◆ **AIM OF THE EXERCISE**
The stretch wanted below opens at the line containing "Open the filter funnel icon" and closes at the line containing "Screen dimensions: 1389x868". Please return it exactly, with no other lines.

◆ **DATASET CONTENT**
────────

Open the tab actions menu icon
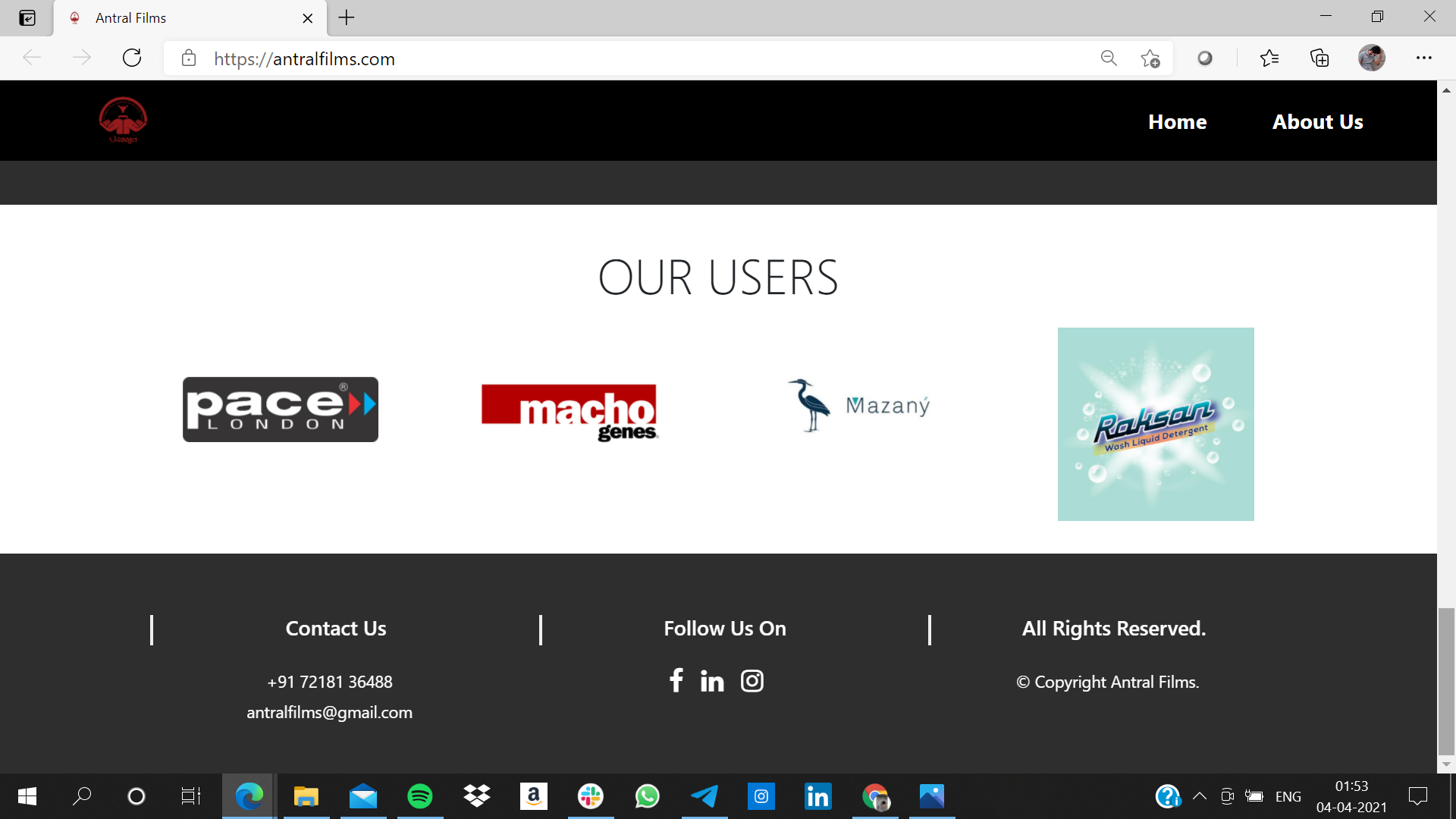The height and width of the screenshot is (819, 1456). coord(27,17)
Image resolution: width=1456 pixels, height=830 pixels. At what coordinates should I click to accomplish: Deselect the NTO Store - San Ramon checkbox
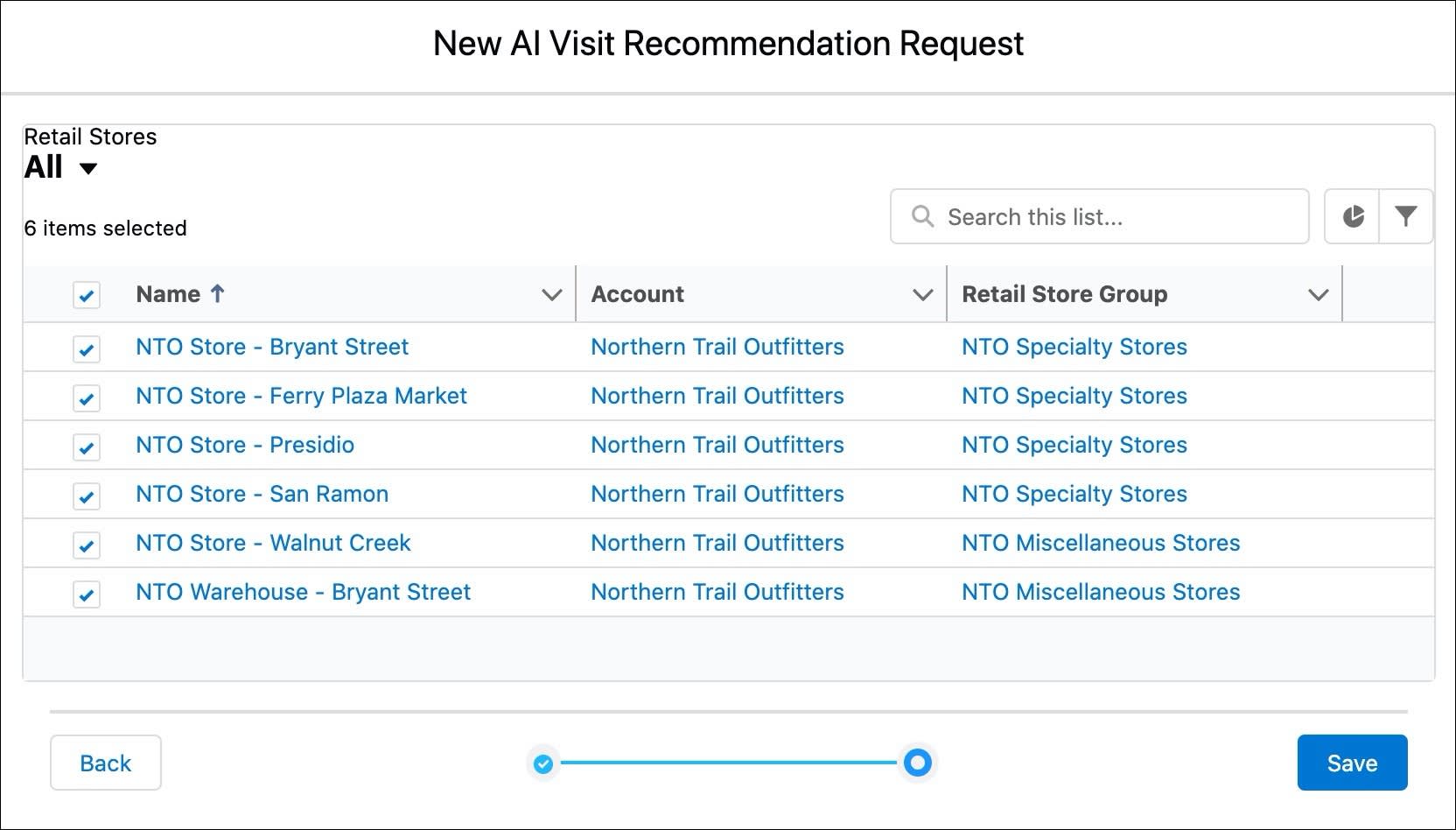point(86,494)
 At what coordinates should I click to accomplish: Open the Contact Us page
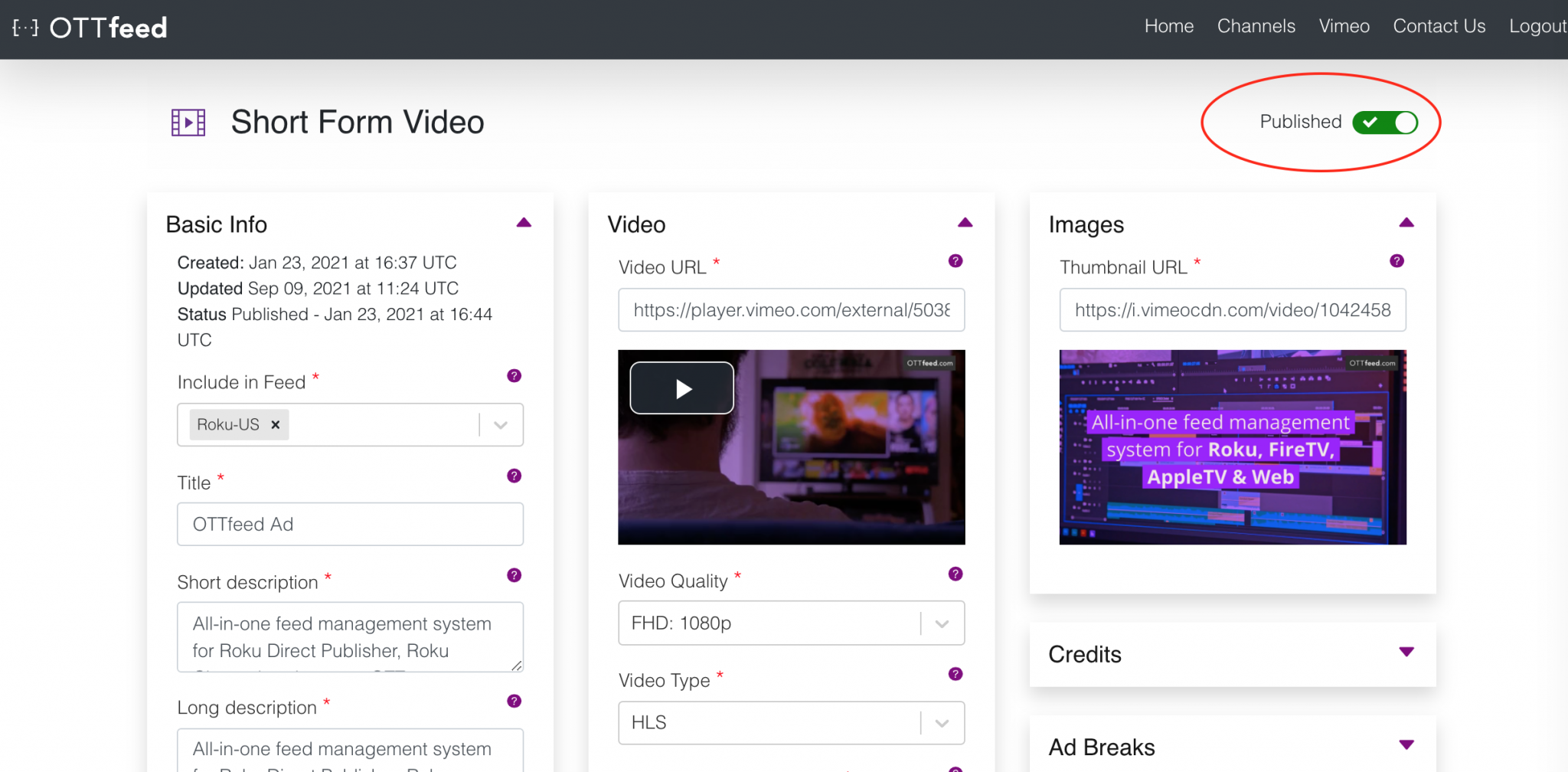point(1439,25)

────────

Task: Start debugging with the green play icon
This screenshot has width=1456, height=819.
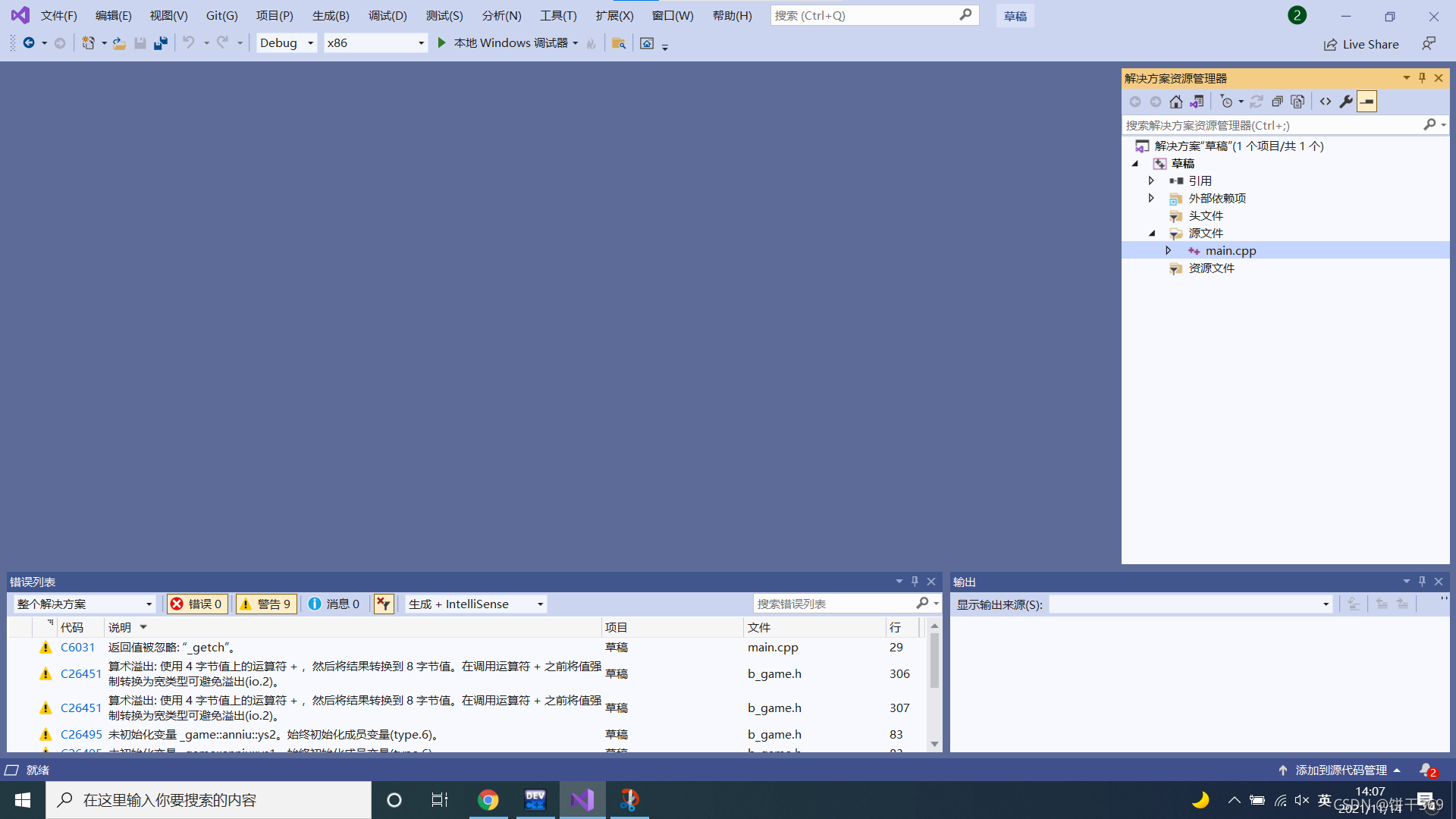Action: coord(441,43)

────────

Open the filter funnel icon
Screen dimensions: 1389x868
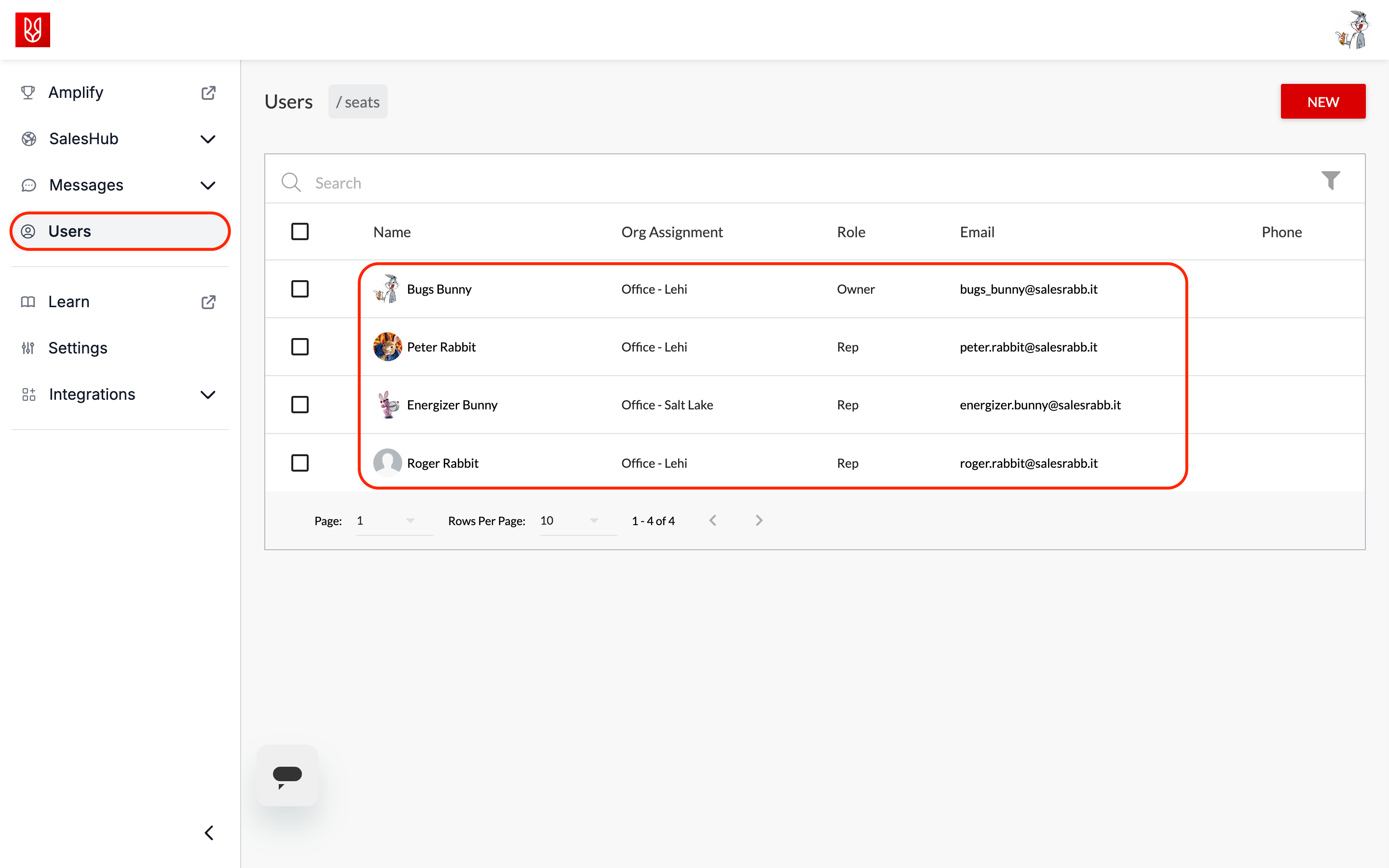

────────

◆ **RESULT OF THIS EXERCISE**
Open the filter funnel icon
Screen dimensions: 1389x868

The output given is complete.